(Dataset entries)
◆ ◆ ◆ ◆ ◆ ◆ ◆
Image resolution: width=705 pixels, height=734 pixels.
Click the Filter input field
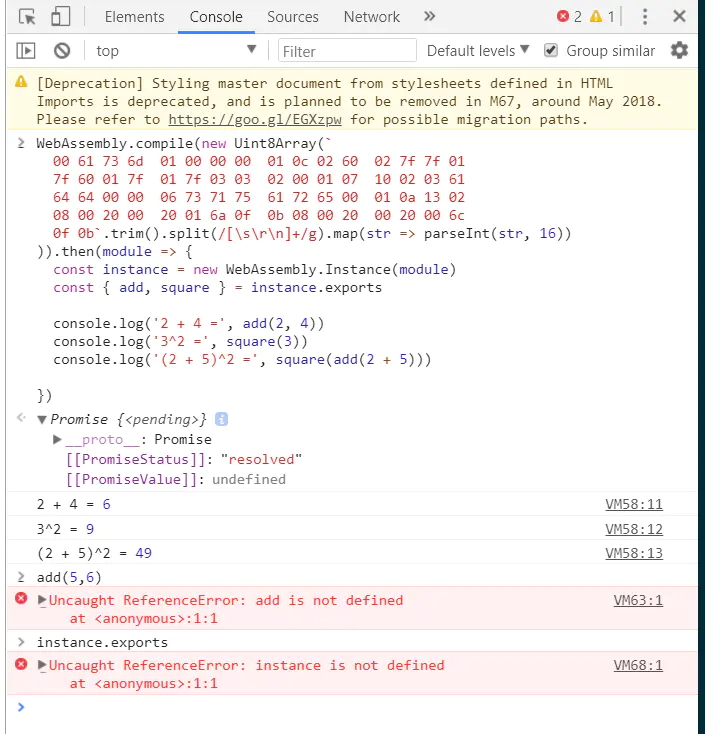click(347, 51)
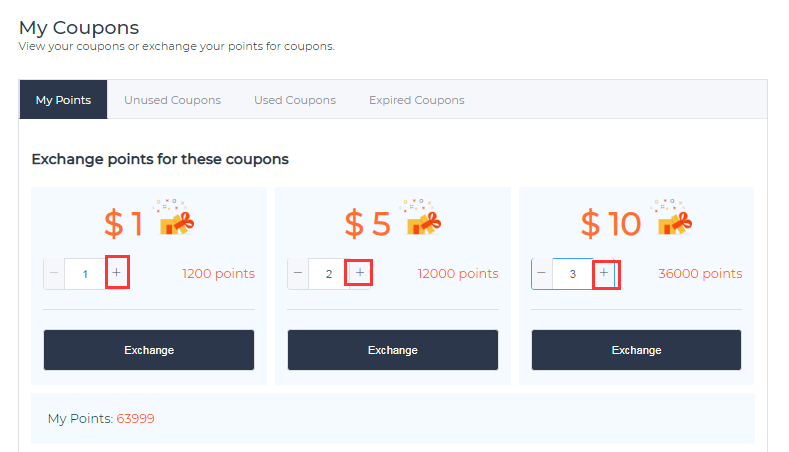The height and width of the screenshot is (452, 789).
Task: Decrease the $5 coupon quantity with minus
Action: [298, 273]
◆ ◆ ◆ ◆ ◆ ◆ ◆
*Your objective:* In transcribing the lines above, omit the images and keep all else exact.

*Answer section:*
Image resolution: width=705 pixels, height=734 pixels.
Click the Filter input field
click(347, 51)
The height and width of the screenshot is (452, 789).
Task: Decrease the $5 coupon quantity with minus
Action: [298, 273]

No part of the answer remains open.